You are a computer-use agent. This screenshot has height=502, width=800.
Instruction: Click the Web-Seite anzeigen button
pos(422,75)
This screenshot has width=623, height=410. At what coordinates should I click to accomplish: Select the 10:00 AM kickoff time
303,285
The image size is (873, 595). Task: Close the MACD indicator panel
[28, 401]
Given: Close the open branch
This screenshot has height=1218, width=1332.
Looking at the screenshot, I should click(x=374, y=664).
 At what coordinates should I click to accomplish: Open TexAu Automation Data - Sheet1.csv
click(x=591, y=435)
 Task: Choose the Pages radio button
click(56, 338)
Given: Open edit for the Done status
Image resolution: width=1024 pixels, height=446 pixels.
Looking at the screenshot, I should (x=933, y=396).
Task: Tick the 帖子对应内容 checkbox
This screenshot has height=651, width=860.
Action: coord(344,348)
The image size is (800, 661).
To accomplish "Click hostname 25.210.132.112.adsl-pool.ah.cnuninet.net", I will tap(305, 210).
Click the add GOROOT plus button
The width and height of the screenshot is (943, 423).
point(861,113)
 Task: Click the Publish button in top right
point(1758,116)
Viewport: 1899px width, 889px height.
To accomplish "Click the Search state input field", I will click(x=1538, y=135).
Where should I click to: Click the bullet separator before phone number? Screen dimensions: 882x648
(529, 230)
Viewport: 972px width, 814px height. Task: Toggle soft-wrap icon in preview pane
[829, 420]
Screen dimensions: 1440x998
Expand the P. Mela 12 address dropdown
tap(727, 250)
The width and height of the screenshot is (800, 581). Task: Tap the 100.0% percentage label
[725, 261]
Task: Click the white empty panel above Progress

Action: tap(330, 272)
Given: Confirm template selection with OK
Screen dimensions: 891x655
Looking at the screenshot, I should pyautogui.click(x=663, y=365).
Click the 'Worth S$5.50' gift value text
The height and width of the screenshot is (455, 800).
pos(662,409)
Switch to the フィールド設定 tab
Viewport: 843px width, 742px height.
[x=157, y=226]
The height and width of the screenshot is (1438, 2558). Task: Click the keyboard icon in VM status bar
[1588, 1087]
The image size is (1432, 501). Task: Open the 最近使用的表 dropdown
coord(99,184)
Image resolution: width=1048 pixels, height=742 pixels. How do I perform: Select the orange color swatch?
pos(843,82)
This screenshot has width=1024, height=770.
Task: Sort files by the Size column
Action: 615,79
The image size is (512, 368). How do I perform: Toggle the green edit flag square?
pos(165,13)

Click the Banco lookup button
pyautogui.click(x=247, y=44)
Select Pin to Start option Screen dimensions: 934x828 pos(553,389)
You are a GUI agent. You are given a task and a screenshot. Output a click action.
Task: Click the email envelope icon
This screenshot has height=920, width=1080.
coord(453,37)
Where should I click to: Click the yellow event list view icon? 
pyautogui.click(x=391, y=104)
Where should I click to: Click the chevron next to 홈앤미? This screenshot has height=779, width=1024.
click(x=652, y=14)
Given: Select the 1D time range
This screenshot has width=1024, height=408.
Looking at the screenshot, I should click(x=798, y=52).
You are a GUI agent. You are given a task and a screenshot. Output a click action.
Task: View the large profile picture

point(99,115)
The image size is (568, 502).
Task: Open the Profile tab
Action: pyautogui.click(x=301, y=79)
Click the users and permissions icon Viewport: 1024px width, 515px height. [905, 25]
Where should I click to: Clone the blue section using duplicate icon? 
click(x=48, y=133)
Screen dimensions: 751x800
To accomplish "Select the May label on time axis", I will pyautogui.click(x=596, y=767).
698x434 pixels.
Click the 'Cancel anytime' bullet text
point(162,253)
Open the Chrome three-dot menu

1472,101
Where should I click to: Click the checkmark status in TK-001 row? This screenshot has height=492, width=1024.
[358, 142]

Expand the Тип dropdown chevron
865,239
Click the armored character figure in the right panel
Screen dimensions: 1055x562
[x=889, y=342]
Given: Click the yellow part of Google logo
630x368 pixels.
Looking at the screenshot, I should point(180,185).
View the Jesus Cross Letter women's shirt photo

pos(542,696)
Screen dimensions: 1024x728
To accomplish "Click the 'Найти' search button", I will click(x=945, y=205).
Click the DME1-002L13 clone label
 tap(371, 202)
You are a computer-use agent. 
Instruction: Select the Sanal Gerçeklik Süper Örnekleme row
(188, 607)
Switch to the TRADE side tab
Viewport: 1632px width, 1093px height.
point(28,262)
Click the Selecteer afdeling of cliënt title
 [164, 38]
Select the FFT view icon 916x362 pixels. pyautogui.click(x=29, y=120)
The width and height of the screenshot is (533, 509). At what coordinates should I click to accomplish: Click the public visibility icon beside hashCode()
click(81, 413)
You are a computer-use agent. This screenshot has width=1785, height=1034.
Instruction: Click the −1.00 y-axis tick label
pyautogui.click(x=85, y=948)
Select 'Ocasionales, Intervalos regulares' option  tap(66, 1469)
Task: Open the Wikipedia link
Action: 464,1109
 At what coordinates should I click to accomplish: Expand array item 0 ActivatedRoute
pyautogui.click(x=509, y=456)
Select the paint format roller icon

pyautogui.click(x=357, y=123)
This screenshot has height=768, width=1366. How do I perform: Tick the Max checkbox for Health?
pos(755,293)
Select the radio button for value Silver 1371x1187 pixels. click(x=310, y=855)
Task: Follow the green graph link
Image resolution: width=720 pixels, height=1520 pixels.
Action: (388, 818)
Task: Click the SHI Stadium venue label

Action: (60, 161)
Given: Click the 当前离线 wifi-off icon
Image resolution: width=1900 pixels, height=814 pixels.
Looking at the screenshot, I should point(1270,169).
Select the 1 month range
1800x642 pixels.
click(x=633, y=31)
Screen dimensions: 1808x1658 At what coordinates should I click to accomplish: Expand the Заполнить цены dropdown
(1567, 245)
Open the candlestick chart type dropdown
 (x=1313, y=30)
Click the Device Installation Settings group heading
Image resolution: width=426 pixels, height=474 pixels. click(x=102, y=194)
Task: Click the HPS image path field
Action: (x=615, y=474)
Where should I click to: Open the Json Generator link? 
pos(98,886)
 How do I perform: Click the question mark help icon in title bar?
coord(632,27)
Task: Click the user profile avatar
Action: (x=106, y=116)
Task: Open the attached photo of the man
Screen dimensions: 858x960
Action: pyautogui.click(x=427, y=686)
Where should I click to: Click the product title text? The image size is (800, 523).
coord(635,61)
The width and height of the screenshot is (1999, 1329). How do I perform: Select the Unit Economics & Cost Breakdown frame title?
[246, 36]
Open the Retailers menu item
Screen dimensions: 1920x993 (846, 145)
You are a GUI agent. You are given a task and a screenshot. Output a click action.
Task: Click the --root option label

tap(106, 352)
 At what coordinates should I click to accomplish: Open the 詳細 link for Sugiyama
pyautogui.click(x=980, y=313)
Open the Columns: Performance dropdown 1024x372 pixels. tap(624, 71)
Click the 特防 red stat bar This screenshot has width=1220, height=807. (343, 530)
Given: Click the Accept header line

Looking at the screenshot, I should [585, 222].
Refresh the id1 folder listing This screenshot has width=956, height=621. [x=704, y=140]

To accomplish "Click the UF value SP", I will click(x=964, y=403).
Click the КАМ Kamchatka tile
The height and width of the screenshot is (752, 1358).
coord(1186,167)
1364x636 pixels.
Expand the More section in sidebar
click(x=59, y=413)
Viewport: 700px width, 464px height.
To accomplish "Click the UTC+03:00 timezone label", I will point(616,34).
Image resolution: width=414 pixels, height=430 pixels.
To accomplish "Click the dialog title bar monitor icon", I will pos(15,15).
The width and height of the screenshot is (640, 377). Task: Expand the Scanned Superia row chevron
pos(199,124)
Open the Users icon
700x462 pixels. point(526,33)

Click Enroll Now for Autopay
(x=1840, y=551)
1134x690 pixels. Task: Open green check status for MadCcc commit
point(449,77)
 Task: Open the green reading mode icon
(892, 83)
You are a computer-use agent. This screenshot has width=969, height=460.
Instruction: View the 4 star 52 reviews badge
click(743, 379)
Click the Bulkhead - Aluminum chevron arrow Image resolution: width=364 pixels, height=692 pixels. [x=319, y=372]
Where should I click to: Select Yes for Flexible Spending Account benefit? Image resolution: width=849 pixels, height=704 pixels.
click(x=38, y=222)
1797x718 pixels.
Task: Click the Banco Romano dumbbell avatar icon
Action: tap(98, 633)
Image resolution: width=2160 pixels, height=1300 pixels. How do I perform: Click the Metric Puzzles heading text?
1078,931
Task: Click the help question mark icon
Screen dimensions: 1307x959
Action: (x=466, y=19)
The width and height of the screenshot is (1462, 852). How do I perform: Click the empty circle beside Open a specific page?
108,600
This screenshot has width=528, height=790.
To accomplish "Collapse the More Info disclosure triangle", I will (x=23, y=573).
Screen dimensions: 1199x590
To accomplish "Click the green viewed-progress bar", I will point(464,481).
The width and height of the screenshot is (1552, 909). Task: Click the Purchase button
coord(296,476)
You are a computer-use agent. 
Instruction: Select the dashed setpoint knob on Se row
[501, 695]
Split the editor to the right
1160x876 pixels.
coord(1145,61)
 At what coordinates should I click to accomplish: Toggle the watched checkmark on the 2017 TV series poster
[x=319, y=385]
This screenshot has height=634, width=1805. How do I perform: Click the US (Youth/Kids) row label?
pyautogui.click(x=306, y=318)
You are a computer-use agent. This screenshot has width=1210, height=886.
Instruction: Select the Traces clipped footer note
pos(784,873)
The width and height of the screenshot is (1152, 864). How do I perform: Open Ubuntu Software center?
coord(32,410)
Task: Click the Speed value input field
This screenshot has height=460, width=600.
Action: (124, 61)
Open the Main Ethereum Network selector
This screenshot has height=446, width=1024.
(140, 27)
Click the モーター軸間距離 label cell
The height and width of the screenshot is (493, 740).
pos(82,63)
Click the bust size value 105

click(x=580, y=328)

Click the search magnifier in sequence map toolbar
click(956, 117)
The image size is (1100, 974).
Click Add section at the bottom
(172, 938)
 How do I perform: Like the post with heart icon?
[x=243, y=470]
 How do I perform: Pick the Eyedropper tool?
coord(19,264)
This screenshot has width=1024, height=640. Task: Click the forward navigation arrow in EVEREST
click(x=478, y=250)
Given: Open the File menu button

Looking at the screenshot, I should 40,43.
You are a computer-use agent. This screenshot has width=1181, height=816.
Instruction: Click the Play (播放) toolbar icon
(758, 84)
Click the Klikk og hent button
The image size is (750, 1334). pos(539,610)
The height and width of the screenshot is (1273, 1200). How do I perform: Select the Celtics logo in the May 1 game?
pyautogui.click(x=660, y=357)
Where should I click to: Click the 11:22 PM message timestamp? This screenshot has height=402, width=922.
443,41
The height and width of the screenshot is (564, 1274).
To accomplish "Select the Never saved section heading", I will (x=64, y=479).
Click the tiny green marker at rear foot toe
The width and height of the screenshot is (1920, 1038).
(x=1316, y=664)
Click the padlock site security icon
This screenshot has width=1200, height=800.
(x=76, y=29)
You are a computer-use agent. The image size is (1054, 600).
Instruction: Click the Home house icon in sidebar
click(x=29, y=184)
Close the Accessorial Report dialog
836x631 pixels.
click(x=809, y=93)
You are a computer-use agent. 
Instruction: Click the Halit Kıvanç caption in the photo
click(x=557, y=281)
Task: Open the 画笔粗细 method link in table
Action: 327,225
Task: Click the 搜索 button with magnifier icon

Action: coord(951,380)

== == ==

Action item: Copy each line of the records containing the string "input".

Finished task:
To accomplish "Click the Search state input field", I will click(x=1538, y=135).
Task: Click the Speed value input field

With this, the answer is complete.